Et César avait déjà mis pied à terre, saisissant la corde pendue à la selle — depuis qu'ils savaient qu'ils venaient à la vallée de la Hula, chaque selle de cheval avait une telle corde préparée ; il a simplement fait un nœud coulant dans sa main, l'a lancé avec précision, tirant immédiatement hors un éclaireur qui se débattait avec seulement les mains et la tête hors du marais.

L'autre éclaireur a réagi plus nimblement, sautant au moment où sa monture enfonçait.

Maintenant il gît à demi sur le marais, paniqué — il s'avère que ce marais n'est pas fragile comme les autres ; au contraire, sa surface a une croûte de boue assez épaisse, assez épaisse pour supporter la croissance de l'herbe.

Vu de la surface, cela ressemble à un terrain plat pour que les chevaliers galopent, mais en fait, un homme pourrait peut-être courir dessus, pas un cheval ou un chevalier en pleine armure.

Et pendant que César hissait le plus malchanceux enfoncé le plus profond, l'autre éclaireur était aussi hissé par son chevalier ; une fois sur terrain solide, ils tremblent et vomissent sans arrêt.

Ce n'est pas de la lâcheté ; les marais sont un des cauchemars que les chevaliers craignent le plus.

Pourtant le sauvage d'en face n'a pas couru loin ; guettant depuis la couverture des roseaux vers eux, illusion ou non, son visage porte même un rictus mauvais.

Les chevaliers s'enflamment de colère, mais la distance est trop grande ; arc et arbalète ne pourraient peut-être pas blesser cette pourriture.

Et l'incendie — une des spécialités des chevaliers — serait difficile à utiliser ici ; après tout, en juin ou juillet, hors saison des crues, il pourrait être difficile d'allumer un grand feu.

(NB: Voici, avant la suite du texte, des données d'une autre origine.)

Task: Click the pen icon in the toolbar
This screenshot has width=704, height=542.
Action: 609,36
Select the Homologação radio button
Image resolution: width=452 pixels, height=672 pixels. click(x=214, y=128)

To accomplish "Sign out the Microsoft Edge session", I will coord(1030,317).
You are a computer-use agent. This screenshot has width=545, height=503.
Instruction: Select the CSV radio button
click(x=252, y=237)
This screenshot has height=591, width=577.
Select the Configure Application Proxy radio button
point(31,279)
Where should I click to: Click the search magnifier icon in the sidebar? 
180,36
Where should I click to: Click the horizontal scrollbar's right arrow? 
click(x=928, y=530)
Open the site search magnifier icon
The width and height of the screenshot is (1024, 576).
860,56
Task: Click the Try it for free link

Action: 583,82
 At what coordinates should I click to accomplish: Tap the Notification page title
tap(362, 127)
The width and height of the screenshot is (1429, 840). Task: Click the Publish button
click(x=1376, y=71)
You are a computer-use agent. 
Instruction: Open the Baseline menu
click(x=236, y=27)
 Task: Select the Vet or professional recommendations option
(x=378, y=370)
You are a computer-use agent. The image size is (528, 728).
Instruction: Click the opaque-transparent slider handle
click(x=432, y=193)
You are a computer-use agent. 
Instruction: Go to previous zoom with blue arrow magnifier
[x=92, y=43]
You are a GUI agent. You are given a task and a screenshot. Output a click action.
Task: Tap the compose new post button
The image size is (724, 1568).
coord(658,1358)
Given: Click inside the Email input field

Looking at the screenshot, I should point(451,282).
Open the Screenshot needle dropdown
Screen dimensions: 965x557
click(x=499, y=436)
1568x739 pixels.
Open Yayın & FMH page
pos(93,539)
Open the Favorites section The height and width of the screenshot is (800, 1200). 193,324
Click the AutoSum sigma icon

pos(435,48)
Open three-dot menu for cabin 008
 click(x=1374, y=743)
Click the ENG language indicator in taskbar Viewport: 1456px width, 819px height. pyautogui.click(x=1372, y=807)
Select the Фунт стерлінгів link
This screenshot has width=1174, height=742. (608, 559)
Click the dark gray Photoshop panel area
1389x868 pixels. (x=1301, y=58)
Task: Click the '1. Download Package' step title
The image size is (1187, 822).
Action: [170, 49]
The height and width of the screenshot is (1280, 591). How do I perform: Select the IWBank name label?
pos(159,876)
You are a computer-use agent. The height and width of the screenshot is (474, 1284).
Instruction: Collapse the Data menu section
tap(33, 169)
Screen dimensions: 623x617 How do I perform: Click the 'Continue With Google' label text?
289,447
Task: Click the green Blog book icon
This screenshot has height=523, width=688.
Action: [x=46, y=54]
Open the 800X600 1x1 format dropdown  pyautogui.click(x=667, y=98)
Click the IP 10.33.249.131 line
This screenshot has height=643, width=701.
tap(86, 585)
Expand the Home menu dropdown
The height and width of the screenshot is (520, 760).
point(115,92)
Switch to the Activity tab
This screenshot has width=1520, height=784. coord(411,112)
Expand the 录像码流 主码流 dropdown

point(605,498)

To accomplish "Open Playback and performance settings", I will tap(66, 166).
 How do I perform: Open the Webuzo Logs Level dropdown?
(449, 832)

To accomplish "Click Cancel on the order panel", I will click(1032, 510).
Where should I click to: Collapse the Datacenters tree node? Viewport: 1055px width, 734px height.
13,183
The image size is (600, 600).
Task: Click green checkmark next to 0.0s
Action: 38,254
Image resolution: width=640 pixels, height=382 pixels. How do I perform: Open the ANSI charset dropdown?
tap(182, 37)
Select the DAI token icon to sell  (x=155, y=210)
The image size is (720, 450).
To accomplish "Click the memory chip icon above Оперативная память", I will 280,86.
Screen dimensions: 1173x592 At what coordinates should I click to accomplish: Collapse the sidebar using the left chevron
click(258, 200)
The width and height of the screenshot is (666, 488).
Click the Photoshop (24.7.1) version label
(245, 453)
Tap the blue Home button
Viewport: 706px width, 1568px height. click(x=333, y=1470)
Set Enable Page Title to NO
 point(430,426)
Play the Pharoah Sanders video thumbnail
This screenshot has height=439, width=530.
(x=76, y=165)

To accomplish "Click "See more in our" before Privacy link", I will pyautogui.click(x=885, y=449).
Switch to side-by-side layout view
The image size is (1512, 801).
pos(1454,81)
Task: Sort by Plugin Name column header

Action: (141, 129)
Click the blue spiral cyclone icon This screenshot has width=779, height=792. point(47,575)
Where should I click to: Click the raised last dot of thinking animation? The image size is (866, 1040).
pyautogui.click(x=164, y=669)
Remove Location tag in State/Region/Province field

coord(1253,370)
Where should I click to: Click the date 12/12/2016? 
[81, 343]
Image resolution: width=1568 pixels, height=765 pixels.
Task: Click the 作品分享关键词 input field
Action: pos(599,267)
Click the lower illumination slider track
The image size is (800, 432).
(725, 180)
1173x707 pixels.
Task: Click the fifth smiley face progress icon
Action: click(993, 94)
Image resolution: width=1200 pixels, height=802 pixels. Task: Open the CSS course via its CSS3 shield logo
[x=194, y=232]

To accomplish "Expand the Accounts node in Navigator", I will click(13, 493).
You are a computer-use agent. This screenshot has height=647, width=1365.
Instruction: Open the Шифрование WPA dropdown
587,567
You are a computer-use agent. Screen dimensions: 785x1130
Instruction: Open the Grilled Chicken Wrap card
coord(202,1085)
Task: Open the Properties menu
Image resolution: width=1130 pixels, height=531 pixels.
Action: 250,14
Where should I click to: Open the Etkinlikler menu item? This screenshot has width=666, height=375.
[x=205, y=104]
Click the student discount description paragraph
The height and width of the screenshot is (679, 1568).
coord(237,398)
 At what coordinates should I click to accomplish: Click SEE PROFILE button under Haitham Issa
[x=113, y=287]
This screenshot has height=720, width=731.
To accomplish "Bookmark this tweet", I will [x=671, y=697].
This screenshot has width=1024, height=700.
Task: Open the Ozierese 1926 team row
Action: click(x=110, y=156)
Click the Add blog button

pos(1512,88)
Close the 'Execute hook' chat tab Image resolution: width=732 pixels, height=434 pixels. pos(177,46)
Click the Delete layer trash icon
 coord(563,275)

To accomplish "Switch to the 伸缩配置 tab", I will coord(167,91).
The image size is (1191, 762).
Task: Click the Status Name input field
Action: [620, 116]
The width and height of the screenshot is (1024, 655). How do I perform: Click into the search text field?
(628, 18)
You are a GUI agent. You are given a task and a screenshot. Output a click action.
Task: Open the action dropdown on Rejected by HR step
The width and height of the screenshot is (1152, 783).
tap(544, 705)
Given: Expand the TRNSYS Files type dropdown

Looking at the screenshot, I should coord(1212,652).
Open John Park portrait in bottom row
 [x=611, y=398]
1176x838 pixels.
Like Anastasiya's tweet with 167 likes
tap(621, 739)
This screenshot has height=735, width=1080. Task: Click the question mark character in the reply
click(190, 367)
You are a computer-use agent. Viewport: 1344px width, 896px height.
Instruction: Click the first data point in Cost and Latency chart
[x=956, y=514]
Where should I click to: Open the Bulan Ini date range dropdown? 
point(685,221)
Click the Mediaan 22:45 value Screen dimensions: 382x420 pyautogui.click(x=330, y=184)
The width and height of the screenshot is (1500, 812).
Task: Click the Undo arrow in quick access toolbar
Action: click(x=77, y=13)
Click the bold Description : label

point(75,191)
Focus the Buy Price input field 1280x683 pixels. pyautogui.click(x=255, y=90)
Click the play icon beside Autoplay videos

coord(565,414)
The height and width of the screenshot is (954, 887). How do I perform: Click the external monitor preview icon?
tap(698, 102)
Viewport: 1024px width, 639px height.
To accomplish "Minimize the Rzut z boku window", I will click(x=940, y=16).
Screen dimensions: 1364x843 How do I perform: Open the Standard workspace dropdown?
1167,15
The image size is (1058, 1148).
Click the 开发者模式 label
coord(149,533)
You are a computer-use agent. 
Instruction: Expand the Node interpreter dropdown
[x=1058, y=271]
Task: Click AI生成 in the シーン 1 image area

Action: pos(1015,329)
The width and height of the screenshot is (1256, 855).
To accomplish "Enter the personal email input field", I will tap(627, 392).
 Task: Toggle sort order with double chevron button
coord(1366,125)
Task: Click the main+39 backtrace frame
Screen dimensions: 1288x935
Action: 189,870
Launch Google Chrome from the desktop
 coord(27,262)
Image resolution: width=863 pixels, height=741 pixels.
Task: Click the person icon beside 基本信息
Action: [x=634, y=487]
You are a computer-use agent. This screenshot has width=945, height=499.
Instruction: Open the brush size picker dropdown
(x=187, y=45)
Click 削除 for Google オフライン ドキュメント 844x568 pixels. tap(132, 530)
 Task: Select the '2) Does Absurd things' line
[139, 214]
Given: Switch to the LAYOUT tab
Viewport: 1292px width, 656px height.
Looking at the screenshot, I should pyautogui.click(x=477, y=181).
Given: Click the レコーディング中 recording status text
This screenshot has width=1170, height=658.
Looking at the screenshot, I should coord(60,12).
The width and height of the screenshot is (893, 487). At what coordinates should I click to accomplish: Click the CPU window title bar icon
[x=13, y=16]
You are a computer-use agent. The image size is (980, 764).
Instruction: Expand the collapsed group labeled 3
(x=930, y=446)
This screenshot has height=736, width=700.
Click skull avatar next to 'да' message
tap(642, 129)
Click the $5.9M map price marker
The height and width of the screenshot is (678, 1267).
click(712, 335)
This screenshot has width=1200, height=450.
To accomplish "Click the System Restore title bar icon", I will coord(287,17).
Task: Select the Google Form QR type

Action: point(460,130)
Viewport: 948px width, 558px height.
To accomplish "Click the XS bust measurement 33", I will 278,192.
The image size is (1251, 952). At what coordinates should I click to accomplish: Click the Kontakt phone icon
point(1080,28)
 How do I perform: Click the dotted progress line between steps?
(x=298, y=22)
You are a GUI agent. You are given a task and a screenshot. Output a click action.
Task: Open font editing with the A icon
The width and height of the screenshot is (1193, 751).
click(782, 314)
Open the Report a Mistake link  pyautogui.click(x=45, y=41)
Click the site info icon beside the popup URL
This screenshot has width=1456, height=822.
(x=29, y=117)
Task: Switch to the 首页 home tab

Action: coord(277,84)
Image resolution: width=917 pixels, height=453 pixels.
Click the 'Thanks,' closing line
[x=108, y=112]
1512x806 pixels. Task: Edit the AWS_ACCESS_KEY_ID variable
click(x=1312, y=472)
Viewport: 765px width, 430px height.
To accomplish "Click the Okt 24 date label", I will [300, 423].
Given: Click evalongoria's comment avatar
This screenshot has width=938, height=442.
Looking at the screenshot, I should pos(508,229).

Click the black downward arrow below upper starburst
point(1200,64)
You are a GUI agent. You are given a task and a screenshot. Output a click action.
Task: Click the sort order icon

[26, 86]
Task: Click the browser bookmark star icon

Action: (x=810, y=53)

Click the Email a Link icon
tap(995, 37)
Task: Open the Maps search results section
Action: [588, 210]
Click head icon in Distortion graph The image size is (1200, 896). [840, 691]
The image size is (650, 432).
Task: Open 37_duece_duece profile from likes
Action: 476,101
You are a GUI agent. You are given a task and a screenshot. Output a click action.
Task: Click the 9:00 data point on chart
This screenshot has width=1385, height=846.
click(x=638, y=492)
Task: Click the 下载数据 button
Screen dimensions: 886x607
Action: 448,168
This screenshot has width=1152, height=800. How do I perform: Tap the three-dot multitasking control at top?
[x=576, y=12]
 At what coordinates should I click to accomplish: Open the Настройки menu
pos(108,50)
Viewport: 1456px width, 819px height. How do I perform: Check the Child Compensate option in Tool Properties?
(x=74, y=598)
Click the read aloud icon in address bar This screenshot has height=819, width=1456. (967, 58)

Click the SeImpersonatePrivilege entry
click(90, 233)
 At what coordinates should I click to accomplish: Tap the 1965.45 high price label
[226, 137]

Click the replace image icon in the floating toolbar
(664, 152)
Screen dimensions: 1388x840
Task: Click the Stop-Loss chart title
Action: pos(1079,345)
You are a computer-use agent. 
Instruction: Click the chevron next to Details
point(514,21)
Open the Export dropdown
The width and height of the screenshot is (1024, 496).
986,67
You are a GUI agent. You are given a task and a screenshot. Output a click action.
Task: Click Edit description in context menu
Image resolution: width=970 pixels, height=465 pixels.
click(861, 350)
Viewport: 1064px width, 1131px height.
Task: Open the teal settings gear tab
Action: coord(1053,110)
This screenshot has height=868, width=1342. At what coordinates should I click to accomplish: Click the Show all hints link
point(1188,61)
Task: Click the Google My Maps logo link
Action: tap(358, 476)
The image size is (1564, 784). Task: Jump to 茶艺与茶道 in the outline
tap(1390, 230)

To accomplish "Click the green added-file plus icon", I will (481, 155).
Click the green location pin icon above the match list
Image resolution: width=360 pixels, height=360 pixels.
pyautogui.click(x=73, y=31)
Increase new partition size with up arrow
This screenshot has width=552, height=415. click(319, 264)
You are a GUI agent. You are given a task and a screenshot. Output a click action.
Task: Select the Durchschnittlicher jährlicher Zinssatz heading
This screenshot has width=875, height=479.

« C'est un piège, mais tous les endroits ne sont pas des pièges. » Gian le rattrape, dit froidement, « Nous devons les trouver, Seigneur ; ce pourrait être une bande de bâtards sarrasins ; une fois que nous serons passés, ils appelleront d'autres pour nous attaquer. »

Swipez pour naviguer

Commentaires

0/2000

Aucun commentaire pour l'instant. Sois le premier à en laisser un.